Predict-ed perception of image sharpness using attention modeling with top-down pathways on semantic region features

Publication from Digital

Schwarz, M. and Wechtitsch, S., Hofmann, A. and Bailer, W., Thallinger, G., Fritz, G. and Paletta L.

In K. Holmqvist, F. Mulvey \& R. Johansson (Eds.), Book of Abstracts of the 17th European Conference on Eye Movements, ECEM 2013, 11-16 August 2013, in Lund, Sweden Journal of Eye Movement Research, , 1/2014


Automated visual quality analysis becomes an increasingly relevant aspect in efficient media production (Fassold et al., 2012, Proc. IEEE Intl. Symp. Multimedia). Quantitative measures of sharpness are used by broadcasters to identify important media characteristics such as the potential for resolution upscale. Computational models estimate the perceived sharpness to enable predictions of human response in massively automated media analyses. Comparison of fixations on different resolution imagery (Judd et al., 2010, J. of Vision) implies that consistency between lower and higher-resolution fixations depends on image content and complexity.
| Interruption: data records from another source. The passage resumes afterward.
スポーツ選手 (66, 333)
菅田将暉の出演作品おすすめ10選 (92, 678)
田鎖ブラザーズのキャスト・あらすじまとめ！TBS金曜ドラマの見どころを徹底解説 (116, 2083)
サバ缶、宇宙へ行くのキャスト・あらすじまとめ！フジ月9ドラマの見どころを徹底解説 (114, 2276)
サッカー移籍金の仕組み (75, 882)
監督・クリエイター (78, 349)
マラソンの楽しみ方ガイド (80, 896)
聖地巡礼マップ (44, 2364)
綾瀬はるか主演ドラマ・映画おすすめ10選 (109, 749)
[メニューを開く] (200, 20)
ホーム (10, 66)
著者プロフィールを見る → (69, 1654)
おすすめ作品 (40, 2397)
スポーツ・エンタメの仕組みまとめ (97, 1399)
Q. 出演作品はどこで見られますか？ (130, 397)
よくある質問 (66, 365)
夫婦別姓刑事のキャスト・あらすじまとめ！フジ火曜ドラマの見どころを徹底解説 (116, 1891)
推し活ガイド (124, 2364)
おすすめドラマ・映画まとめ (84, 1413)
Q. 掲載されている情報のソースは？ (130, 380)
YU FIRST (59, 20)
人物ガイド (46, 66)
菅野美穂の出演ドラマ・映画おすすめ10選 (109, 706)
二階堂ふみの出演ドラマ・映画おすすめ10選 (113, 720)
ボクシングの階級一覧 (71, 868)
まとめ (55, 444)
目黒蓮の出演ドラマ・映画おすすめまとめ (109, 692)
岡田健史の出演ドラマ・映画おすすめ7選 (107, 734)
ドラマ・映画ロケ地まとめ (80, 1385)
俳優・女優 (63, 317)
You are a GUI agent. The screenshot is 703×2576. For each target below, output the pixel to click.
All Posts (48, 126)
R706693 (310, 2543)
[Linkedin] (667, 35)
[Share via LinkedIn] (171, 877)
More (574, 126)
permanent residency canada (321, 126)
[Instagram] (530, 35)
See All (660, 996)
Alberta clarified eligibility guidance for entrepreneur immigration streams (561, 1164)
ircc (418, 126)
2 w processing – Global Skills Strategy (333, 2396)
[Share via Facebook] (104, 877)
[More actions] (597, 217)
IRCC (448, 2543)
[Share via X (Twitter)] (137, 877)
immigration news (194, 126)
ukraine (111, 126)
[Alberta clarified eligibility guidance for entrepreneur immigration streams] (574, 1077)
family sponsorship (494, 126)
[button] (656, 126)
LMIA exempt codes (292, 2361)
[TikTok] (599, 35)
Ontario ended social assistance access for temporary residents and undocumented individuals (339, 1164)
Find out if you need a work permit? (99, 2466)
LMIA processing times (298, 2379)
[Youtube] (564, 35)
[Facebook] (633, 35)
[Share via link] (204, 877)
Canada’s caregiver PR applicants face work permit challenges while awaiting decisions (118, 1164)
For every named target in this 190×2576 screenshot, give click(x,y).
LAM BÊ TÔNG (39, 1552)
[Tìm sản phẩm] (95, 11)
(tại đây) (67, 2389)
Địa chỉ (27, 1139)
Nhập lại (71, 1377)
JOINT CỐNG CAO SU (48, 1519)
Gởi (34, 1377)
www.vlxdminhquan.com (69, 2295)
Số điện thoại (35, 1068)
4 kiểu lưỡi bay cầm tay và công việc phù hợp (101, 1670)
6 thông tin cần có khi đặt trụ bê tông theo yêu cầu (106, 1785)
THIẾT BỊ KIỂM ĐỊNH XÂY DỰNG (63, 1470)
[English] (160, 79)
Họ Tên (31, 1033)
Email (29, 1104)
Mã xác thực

We investigated the impact of imagecomplexity and content, with 14 persons of 25-65 years, using eye-tracking to report locations of perceived sharpness in videos with various resolutions. Mean opinion scores (MOS) were used to validate the sharpness (Ferzli et al., 2007, Proc. ICIP). We applied automated semantic video block and feature (texture, motion, faces, persons, etc.) segmentation and used the resulting regions of interest to parameterize top-down pathways of the computational attention model of (Judd et al., 2009, Proc. ICCV). This innovative model provided superior saliency detection on the video sequences and allowed relating the sharpness perception reported by the viewers to specific regions, thus increasing the reliability of the sharpness scores.